▶ _Problem statement_
Everything from the line containing "You are a GUI" through the line containing "Task: Toggle the" in the listing below should be copied exactly, and nothing more.

▶ _Material shown_
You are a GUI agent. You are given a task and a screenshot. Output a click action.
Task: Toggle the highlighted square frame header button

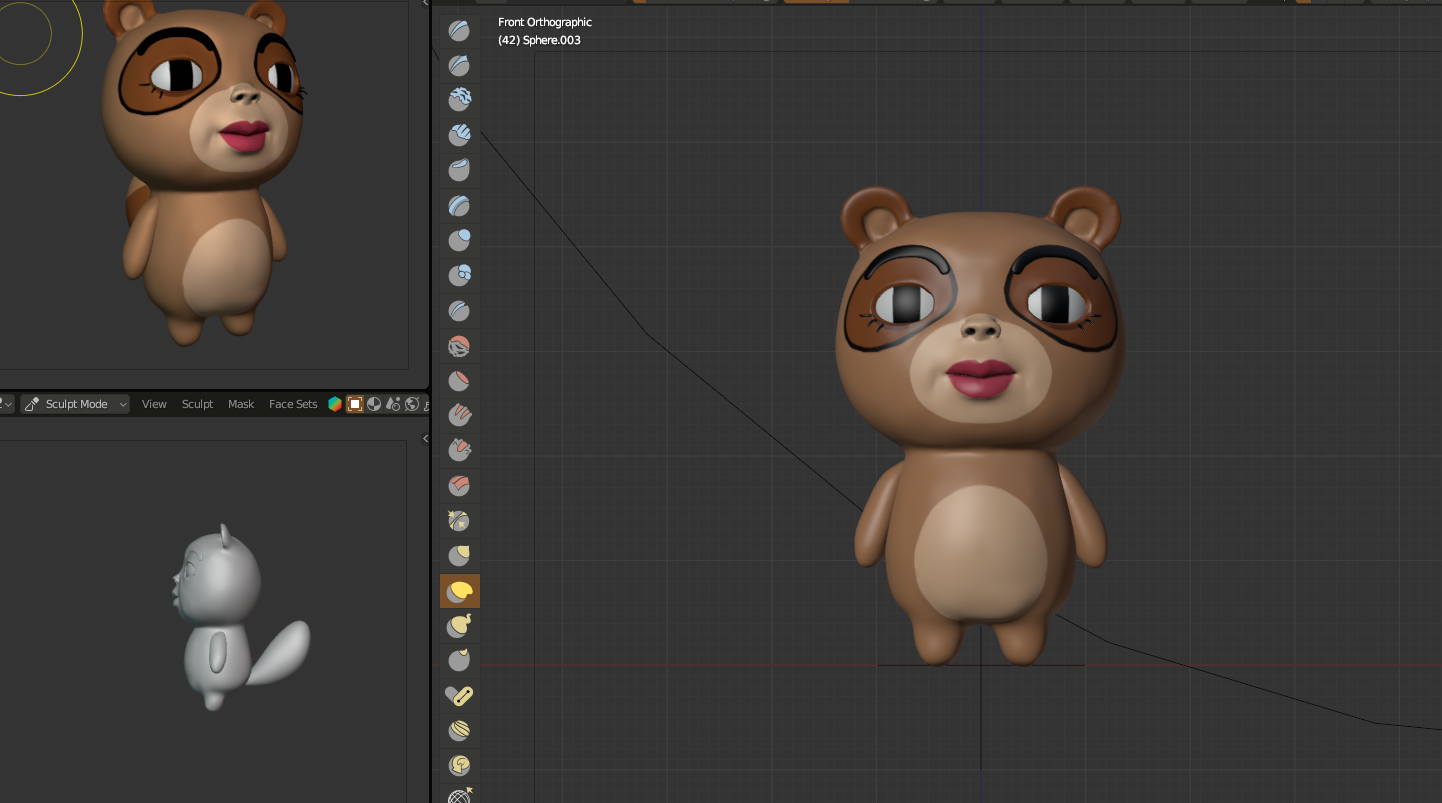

--

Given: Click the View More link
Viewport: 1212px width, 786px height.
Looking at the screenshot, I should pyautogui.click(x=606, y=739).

▶ _Exercise result_
You are a GUI agent. You are given a task and a screenshot. Output a click action.
Task: Toggle the highlighted square frame header button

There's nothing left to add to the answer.